The Duchess of Cambridge is being privately tutored on the workings of Britain's institutions to prepare her for a lifetime of royal duties, aides have disclosed.
The Duchess of Cambridge is being privately tutored on the workings of Britain's institutions to prepare her for a lifetime of royal duties, aides have disclosed. Experts on government, the arts and the media have been asked to visit St James's Palace to give the Duchess one-to-one briefings to ensure she has a thorough knowledge of the Establishment.
Since she returned from her tour of Canada and the US with the Duke of Cambridge in July, the Duchess has only carried out one official engagement, when she and Prince William visited areas of Birmingham affected by the riots last month.

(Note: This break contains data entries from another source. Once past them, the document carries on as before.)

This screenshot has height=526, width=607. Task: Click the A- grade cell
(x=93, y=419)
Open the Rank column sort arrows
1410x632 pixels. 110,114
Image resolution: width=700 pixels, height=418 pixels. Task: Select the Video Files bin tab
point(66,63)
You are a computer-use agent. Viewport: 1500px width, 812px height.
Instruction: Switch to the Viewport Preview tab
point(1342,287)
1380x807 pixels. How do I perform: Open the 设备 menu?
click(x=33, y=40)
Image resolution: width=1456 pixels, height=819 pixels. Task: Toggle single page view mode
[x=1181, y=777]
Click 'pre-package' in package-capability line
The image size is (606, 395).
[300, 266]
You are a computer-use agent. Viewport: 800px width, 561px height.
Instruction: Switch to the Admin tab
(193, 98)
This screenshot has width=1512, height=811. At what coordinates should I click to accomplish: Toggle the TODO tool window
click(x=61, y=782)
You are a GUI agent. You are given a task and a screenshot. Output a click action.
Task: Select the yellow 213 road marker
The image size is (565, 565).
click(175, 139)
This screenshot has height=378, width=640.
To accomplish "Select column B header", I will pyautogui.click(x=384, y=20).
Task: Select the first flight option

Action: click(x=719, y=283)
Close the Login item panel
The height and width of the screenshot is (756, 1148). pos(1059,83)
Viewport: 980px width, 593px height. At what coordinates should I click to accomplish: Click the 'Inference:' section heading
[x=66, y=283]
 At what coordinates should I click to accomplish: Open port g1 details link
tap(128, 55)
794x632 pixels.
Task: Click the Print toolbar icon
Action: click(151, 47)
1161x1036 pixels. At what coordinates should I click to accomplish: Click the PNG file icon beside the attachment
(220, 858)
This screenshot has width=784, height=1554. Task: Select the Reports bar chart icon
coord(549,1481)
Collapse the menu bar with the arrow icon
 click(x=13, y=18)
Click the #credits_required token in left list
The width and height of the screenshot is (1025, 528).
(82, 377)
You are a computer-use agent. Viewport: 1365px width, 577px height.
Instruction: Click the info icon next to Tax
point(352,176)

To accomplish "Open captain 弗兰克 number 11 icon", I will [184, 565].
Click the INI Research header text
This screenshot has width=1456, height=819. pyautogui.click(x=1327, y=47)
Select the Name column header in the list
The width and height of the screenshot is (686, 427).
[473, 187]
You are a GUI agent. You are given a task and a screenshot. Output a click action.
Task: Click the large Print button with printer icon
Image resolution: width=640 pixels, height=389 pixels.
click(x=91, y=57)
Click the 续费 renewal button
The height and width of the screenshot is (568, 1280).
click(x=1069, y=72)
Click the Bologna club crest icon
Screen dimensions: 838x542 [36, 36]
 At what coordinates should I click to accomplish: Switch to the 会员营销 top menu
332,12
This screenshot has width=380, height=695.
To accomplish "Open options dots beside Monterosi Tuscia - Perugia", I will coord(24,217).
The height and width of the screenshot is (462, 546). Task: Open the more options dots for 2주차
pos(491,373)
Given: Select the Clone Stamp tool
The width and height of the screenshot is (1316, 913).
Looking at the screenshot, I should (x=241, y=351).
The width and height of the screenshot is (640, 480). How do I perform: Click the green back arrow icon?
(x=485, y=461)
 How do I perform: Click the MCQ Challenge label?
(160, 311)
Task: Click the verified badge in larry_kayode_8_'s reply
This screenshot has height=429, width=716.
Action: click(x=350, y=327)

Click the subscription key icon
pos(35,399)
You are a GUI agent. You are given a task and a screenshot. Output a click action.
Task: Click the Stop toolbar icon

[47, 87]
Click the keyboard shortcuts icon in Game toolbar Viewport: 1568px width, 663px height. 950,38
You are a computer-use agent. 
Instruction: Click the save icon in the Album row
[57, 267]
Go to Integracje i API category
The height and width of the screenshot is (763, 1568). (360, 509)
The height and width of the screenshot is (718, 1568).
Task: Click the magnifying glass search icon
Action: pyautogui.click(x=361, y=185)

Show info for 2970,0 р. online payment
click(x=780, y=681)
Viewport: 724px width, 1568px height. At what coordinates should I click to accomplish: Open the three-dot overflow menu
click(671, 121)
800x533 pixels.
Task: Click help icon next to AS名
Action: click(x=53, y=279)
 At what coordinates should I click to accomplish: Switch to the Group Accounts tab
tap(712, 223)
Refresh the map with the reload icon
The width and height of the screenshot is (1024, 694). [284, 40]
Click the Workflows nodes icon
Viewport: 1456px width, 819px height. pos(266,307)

But behind the scenes she has been kept busy in recent weeks with a programme of meetings designed to prepare her for everything official life will throw at her.
A royal source said: "The Duchess is being briefed on how the State works, getting to know our national institutions better and learning more about organisations such as the arts, the media and the Government.
"It is a process that will carry on for several months but is being done privately. As well as meetings at St James's Palace, the Duchess is spending time carrying out private research of her own."
The highly structured approach to preparing the Duchess for life as a senior member of the royal family is in marked contrast to the experience of the Duke's late mother, Diana, Princess of Wales, who complained of being thrown into official duties with no coaching.
The princess told friends that no forethought had been given to her future role when she married the Prince of Wales, and that Buckingham Palace staff "basically thought I could adapt to being Princess of Wales overnight".
The Duke of Cambridge has made it clear since the couple became engaged last November that his future wife would be given all possible support in being introduced to the demands placed on members of the royal family.
He was determined that the Duchess would not become isolated, in the way that his mother was, insisting that his wife's family should be welcomed into the fold rather than being "airbrushed" from public life.
The Duchess, 29, is understood to be dividing her time between London, where she is also meeting representatives of charities and good causes to decide which of them she would like to support, and the couple's home on Anglesey.
She is not expected to make any announcement on which charities she will patronise until the New Year. She is said to favour "project-based" support for individual campaigns rather than being tied down to a lifetime of support for a set number of charities.
Royal aides have kept the Duchess's official duties to around one engagement per month until the end of the year in order to give her time to get used to her new life. Next week the couple will open a new children's centre at the Royal Marsden cancer hospital in Sutton, Surrey, of which the Duke is president.
Away from her official duties, the Duchess is anxious to spend as much time as possible with her husband before his expected deployment to the Falkland Islands with his RAF squadron next year.
A source said: "Like any recently married couple, they attach huge importance to spending time together in the first few months of their married life."